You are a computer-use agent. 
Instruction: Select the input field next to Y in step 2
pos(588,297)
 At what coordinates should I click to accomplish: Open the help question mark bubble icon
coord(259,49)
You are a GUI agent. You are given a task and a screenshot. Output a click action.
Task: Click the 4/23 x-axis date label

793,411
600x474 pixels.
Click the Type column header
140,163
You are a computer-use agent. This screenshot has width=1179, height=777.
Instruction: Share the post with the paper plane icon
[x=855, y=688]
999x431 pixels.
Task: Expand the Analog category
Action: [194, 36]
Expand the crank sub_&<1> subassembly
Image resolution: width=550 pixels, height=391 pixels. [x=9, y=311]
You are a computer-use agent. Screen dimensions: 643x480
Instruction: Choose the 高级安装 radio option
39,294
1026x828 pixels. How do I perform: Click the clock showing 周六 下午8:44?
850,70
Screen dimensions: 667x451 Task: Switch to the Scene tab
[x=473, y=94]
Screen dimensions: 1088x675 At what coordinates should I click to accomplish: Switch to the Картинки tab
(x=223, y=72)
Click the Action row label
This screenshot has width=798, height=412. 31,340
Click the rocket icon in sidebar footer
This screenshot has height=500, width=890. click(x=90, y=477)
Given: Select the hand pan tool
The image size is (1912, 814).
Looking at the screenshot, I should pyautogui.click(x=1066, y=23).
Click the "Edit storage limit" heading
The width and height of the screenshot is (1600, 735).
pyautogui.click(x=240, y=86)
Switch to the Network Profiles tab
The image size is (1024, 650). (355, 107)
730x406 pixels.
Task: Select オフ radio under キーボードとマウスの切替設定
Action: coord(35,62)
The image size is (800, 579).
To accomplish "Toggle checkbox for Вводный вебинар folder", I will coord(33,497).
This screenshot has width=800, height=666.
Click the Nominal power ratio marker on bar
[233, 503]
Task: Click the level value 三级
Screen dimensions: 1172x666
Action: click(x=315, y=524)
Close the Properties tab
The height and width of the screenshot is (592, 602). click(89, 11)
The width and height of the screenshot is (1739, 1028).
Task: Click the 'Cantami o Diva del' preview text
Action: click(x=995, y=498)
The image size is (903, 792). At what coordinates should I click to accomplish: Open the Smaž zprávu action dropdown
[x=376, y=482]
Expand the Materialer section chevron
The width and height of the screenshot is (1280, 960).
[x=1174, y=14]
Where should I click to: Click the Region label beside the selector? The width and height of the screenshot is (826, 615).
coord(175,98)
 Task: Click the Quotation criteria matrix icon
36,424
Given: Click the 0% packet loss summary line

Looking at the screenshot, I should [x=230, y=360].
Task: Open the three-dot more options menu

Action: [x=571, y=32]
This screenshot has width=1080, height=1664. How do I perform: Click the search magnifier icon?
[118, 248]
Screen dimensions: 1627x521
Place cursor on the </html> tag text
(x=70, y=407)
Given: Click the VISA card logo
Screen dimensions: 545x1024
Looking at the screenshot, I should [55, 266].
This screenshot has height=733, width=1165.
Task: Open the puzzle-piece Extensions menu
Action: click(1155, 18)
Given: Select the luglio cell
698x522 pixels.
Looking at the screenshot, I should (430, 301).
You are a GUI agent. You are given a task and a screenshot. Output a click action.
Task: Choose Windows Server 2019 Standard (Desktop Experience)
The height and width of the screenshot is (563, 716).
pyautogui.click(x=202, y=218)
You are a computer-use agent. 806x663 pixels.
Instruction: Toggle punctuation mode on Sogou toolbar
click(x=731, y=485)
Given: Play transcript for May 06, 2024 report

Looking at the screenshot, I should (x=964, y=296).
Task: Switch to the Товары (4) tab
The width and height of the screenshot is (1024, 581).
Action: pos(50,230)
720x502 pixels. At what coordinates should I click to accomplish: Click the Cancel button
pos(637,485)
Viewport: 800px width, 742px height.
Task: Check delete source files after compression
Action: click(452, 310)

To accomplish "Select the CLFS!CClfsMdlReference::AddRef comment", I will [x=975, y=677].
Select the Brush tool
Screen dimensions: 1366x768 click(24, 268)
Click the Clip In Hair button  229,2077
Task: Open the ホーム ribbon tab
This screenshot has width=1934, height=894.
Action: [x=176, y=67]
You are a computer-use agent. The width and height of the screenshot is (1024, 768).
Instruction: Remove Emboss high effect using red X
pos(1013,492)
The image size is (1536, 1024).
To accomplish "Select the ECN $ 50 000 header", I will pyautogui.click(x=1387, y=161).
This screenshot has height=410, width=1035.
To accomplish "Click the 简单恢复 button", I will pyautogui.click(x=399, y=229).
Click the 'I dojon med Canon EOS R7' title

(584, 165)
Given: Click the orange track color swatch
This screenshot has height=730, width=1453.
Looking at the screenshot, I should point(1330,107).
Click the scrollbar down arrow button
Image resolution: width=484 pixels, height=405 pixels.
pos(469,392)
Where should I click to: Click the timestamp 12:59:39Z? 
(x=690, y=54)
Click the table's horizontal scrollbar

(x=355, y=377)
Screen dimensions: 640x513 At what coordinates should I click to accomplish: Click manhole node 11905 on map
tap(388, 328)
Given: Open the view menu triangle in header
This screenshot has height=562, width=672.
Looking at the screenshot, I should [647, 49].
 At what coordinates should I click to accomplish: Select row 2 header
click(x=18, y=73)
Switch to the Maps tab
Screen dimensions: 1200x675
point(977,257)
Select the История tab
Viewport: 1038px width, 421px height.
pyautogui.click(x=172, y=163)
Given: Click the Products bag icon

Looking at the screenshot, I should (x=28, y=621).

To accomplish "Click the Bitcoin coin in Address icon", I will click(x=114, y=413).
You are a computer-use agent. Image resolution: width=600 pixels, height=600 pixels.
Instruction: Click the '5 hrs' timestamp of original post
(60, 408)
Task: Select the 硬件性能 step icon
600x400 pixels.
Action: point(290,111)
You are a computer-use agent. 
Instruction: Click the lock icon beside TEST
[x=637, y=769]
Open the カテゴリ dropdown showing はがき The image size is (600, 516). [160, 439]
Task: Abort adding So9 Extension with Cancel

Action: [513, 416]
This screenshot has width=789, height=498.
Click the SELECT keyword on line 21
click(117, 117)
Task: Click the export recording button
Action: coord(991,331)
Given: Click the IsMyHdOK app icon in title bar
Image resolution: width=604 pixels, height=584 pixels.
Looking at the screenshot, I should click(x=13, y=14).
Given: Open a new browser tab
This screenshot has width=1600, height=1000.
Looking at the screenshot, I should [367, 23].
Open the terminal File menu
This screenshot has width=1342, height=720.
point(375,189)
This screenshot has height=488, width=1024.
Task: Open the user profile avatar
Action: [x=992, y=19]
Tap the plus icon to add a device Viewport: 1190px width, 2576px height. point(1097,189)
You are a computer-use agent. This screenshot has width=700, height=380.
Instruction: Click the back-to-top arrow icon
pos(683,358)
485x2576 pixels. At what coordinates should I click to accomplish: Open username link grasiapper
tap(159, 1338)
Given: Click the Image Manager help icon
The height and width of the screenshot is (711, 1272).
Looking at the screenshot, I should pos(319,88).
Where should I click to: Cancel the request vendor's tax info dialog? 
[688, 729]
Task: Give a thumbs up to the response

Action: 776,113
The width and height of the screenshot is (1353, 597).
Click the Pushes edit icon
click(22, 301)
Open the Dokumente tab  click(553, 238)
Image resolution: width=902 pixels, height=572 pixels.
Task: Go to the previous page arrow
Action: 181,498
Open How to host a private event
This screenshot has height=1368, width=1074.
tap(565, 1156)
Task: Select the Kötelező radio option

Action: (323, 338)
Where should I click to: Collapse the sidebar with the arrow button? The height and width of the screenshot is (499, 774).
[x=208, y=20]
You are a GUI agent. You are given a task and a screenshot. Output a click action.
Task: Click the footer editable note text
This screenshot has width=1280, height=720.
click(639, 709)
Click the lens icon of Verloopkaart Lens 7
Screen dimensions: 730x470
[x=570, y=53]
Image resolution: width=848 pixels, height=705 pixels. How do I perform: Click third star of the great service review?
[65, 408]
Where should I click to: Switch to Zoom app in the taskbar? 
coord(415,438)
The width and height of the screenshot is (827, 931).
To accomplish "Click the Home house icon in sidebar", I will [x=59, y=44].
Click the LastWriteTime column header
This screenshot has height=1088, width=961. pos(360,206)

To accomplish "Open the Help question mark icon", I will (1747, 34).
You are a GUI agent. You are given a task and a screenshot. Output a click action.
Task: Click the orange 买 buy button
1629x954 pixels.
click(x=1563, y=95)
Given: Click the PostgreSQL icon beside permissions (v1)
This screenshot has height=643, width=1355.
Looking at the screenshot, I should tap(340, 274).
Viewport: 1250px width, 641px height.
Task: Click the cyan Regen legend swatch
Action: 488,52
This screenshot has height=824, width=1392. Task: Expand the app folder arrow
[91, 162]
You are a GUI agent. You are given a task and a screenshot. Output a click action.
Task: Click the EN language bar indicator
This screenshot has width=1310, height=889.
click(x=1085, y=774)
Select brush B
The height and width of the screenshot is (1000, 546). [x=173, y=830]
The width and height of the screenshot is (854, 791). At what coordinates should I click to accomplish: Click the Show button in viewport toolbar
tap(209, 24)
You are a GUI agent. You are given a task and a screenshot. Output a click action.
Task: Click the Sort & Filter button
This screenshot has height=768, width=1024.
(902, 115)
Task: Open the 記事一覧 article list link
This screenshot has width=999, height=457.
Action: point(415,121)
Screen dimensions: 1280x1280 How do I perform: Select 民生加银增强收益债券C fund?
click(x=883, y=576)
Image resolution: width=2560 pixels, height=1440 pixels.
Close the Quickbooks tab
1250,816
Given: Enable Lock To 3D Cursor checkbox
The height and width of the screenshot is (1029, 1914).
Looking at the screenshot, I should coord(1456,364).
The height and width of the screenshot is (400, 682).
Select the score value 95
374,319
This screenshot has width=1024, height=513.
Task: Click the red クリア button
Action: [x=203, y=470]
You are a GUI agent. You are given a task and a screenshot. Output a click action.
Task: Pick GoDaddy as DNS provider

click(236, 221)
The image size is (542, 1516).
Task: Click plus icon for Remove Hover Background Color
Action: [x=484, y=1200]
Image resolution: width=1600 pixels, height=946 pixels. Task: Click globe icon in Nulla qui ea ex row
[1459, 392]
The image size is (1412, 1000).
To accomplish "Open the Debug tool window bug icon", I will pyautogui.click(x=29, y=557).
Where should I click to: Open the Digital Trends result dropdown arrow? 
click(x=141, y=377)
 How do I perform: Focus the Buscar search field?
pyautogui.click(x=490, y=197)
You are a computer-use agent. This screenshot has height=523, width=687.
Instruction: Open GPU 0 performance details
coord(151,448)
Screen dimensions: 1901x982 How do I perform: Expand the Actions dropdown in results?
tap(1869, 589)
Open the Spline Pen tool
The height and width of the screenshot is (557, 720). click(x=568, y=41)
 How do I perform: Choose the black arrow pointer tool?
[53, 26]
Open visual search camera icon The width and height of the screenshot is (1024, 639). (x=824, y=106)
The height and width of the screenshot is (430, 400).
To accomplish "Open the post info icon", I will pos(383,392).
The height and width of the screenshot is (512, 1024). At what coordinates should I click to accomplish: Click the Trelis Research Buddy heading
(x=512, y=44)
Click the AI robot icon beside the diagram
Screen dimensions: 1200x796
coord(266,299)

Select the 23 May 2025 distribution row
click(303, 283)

+--

(REQUIRED ACTION) Starting at the line above that contains "Expand the crank sub_&<1> subassembly", repeat each line exactly up to and including the line that contains "The image size is (800, 579).", and stop there.

(RESPONSE AREA)
Expand the crank sub_&<1> subassembly
Image resolution: width=550 pixels, height=391 pixels. [x=9, y=311]
You are a computer-use agent. Screen dimensions: 643x480
Instruction: Choose the 高级安装 radio option
39,294
1026x828 pixels. How do I perform: Click the clock showing 周六 下午8:44?
850,70
Screen dimensions: 667x451 Task: Switch to the Scene tab
[x=473, y=94]
Screen dimensions: 1088x675 At what coordinates should I click to accomplish: Switch to the Картинки tab
(x=223, y=72)
Click the Action row label
This screenshot has width=798, height=412. 31,340
Click the rocket icon in sidebar footer
This screenshot has height=500, width=890. click(x=90, y=477)
Given: Select the hand pan tool
The image size is (1912, 814).
Looking at the screenshot, I should pyautogui.click(x=1066, y=23).
Click the "Edit storage limit" heading
The width and height of the screenshot is (1600, 735).
pyautogui.click(x=240, y=86)
Switch to the Network Profiles tab
The image size is (1024, 650). (355, 107)
730x406 pixels.
Task: Select オフ radio under キーボードとマウスの切替設定
Action: coord(35,62)
The image size is (800, 579).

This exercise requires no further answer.